Activity - Whatever the lines below say, output them exactly.
[[ Provided entries open ]]
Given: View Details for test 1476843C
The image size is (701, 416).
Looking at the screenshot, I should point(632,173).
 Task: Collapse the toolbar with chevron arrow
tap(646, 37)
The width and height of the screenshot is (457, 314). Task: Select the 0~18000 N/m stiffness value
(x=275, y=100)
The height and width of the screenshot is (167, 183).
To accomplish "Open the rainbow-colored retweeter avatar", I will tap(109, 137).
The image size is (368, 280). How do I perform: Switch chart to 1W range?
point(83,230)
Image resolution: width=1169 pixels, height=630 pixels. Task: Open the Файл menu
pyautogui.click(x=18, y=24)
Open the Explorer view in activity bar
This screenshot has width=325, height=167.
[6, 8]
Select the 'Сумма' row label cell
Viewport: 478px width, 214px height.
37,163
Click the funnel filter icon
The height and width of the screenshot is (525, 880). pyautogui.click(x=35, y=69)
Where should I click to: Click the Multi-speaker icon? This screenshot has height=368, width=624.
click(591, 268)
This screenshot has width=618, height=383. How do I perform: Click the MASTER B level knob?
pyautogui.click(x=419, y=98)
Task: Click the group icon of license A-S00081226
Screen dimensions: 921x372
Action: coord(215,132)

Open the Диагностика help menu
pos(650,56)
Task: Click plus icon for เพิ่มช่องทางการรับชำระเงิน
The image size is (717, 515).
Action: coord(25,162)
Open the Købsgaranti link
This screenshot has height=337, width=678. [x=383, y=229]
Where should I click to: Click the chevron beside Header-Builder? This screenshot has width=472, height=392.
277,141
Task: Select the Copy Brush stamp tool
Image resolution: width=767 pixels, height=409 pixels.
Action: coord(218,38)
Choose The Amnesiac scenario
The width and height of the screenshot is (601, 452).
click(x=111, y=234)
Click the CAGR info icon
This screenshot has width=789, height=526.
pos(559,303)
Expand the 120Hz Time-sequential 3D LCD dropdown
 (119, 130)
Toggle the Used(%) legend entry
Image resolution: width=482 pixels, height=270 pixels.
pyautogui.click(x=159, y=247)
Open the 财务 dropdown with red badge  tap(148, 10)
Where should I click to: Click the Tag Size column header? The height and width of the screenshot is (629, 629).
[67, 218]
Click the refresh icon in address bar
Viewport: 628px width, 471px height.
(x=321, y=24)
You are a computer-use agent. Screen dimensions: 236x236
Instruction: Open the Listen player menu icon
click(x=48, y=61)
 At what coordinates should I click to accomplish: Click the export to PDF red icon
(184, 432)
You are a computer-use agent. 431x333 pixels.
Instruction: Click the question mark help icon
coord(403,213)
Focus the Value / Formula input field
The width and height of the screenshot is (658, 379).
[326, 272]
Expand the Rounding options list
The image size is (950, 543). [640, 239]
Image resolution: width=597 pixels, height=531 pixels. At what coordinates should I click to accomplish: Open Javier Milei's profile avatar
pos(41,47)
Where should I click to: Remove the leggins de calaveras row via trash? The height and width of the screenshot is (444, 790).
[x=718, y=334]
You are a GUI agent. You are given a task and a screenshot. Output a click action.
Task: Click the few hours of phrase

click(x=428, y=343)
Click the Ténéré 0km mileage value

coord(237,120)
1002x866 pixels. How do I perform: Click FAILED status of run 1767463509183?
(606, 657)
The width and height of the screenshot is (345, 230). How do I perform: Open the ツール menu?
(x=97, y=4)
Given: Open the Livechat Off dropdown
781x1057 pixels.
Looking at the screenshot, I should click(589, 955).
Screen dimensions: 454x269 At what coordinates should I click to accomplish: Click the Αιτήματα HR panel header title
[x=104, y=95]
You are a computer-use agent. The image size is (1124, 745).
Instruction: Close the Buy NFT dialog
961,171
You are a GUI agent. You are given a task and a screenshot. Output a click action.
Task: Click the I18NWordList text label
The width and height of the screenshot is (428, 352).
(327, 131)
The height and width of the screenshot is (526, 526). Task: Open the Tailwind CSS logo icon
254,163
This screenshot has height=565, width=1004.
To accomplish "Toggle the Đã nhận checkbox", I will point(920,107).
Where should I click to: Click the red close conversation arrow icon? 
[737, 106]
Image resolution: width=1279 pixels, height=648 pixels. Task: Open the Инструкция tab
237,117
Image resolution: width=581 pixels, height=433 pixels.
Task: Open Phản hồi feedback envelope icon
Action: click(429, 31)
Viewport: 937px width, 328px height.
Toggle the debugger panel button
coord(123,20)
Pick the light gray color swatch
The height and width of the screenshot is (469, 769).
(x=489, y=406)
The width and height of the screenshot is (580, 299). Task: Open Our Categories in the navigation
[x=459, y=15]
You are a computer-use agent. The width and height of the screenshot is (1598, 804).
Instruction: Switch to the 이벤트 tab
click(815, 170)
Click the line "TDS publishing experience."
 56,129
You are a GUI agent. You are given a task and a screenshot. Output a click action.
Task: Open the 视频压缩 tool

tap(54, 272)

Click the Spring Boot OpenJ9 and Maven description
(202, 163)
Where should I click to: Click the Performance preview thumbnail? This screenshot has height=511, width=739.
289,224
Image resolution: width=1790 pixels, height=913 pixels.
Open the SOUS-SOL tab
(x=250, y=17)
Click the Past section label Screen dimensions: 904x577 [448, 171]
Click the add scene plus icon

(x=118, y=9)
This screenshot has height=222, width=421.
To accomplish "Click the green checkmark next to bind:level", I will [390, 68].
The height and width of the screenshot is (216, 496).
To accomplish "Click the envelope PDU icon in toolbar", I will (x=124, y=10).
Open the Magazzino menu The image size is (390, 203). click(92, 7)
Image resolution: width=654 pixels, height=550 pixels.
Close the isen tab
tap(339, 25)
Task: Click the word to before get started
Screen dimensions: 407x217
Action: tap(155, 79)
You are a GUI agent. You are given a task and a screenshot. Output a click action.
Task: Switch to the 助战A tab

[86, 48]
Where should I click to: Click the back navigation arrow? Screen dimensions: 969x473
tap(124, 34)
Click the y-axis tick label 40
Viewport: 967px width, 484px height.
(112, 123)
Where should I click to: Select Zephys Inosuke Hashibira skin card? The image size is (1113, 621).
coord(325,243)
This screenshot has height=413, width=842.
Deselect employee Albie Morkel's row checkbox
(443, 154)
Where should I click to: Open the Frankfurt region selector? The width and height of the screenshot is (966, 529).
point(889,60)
[[ Provided entries closed ]]
Problem solution -
Given: View Details for test 1476843C
The image size is (701, 416).
Looking at the screenshot, I should point(632,173).
 Task: Collapse the toolbar with chevron arrow
tap(646, 37)
The width and height of the screenshot is (457, 314). Task: Select the 0~18000 N/m stiffness value
(x=275, y=100)
The height and width of the screenshot is (167, 183).
To accomplish "Open the rainbow-colored retweeter avatar", I will tap(109, 137).
The image size is (368, 280). How do I perform: Switch chart to 1W range?
point(83,230)
Image resolution: width=1169 pixels, height=630 pixels. Task: Open the Файл menu
pyautogui.click(x=18, y=24)
Open the Explorer view in activity bar
This screenshot has width=325, height=167.
[6, 8]
Select the 'Сумма' row label cell
Viewport: 478px width, 214px height.
37,163
Click the funnel filter icon
The height and width of the screenshot is (525, 880). pyautogui.click(x=35, y=69)
Where should I click to: Click the Multi-speaker icon? This screenshot has height=368, width=624.
click(591, 268)
This screenshot has width=618, height=383. How do I perform: Click the MASTER B level knob?
pyautogui.click(x=419, y=98)
Task: Click the group icon of license A-S00081226
Screen dimensions: 921x372
Action: coord(215,132)

Open the Диагностика help menu
pos(650,56)
Task: Click plus icon for เพิ่มช่องทางการรับชำระเงิน
The image size is (717, 515).
Action: coord(25,162)
Open the Købsgaranti link
This screenshot has height=337, width=678. [x=383, y=229]
Where should I click to: Click the chevron beside Header-Builder? This screenshot has width=472, height=392.
277,141
Task: Select the Copy Brush stamp tool
Image resolution: width=767 pixels, height=409 pixels.
Action: coord(218,38)
Choose The Amnesiac scenario
The width and height of the screenshot is (601, 452).
click(x=111, y=234)
Click the CAGR info icon
This screenshot has width=789, height=526.
pos(559,303)
Expand the 120Hz Time-sequential 3D LCD dropdown
 (119, 130)
Toggle the Used(%) legend entry
Image resolution: width=482 pixels, height=270 pixels.
pyautogui.click(x=159, y=247)
Open the 财务 dropdown with red badge  tap(148, 10)
Where should I click to: Click the Tag Size column header? The height and width of the screenshot is (629, 629).
[67, 218]
Click the refresh icon in address bar
Viewport: 628px width, 471px height.
(x=321, y=24)
You are a computer-use agent. Screen dimensions: 236x236
Instruction: Open the Listen player menu icon
click(x=48, y=61)
 At what coordinates should I click to accomplish: Click the export to PDF red icon
(184, 432)
You are a computer-use agent. 431x333 pixels.
Instruction: Click the question mark help icon
coord(403,213)
Focus the Value / Formula input field
The width and height of the screenshot is (658, 379).
[326, 272]
Expand the Rounding options list
The image size is (950, 543). [640, 239]
Image resolution: width=597 pixels, height=531 pixels. At what coordinates should I click to accomplish: Open Javier Milei's profile avatar
pos(41,47)
Where should I click to: Remove the leggins de calaveras row via trash? The height and width of the screenshot is (444, 790).
[x=718, y=334]
You are a GUI agent. You are given a task and a screenshot. Output a click action.
Task: Click the few hours of phrase

click(x=428, y=343)
Click the Ténéré 0km mileage value

coord(237,120)
1002x866 pixels. How do I perform: Click FAILED status of run 1767463509183?
(606, 657)
The width and height of the screenshot is (345, 230). How do I perform: Open the ツール menu?
(x=97, y=4)
Given: Open the Livechat Off dropdown
781x1057 pixels.
Looking at the screenshot, I should click(589, 955).
Screen dimensions: 454x269 At what coordinates should I click to accomplish: Click the Αιτήματα HR panel header title
[x=104, y=95]
You are a computer-use agent. The image size is (1124, 745).
Instruction: Close the Buy NFT dialog
961,171
You are a GUI agent. You are given a task and a screenshot. Output a click action.
Task: Click the I18NWordList text label
The width and height of the screenshot is (428, 352).
(327, 131)
The height and width of the screenshot is (526, 526). Task: Open the Tailwind CSS logo icon
254,163
This screenshot has height=565, width=1004.
To accomplish "Toggle the Đã nhận checkbox", I will point(920,107).
Where should I click to: Click the red close conversation arrow icon? 
[737, 106]
Image resolution: width=1279 pixels, height=648 pixels. Task: Open the Инструкция tab
237,117
Image resolution: width=581 pixels, height=433 pixels.
Task: Open Phản hồi feedback envelope icon
Action: click(429, 31)
Viewport: 937px width, 328px height.
Toggle the debugger panel button
coord(123,20)
Pick the light gray color swatch
The height and width of the screenshot is (469, 769).
(x=489, y=406)
The width and height of the screenshot is (580, 299). Task: Open Our Categories in the navigation
[x=459, y=15]
You are a computer-use agent. The width and height of the screenshot is (1598, 804).
Instruction: Switch to the 이벤트 tab
click(815, 170)
Click the line "TDS publishing experience."
 56,129
You are a GUI agent. You are given a task and a screenshot. Output a click action.
Task: Open the 视频压缩 tool

tap(54, 272)

Click the Spring Boot OpenJ9 and Maven description
(202, 163)
Where should I click to: Click the Performance preview thumbnail? This screenshot has height=511, width=739.
289,224
Image resolution: width=1790 pixels, height=913 pixels.
Open the SOUS-SOL tab
(x=250, y=17)
Click the Past section label Screen dimensions: 904x577 [448, 171]
Click the add scene plus icon

(x=118, y=9)
This screenshot has height=222, width=421.
To accomplish "Click the green checkmark next to bind:level", I will [390, 68].
The height and width of the screenshot is (216, 496).
To accomplish "Click the envelope PDU icon in toolbar", I will (x=124, y=10).
Open the Magazzino menu The image size is (390, 203). click(92, 7)
Image resolution: width=654 pixels, height=550 pixels.
Close the isen tab
tap(339, 25)
Task: Click the word to before get started
Screen dimensions: 407x217
Action: tap(155, 79)
You are a GUI agent. You are given a task and a screenshot. Output a click action.
Task: Switch to the 助战A tab

[86, 48]
Where should I click to: Click the back navigation arrow? Screen dimensions: 969x473
tap(124, 34)
Click the y-axis tick label 40
Viewport: 967px width, 484px height.
(112, 123)
Where should I click to: Select Zephys Inosuke Hashibira skin card? The image size is (1113, 621).
coord(325,243)
This screenshot has height=413, width=842.
Deselect employee Albie Morkel's row checkbox
(443, 154)
Where should I click to: Open the Frankfurt region selector? The width and height of the screenshot is (966, 529).
point(889,60)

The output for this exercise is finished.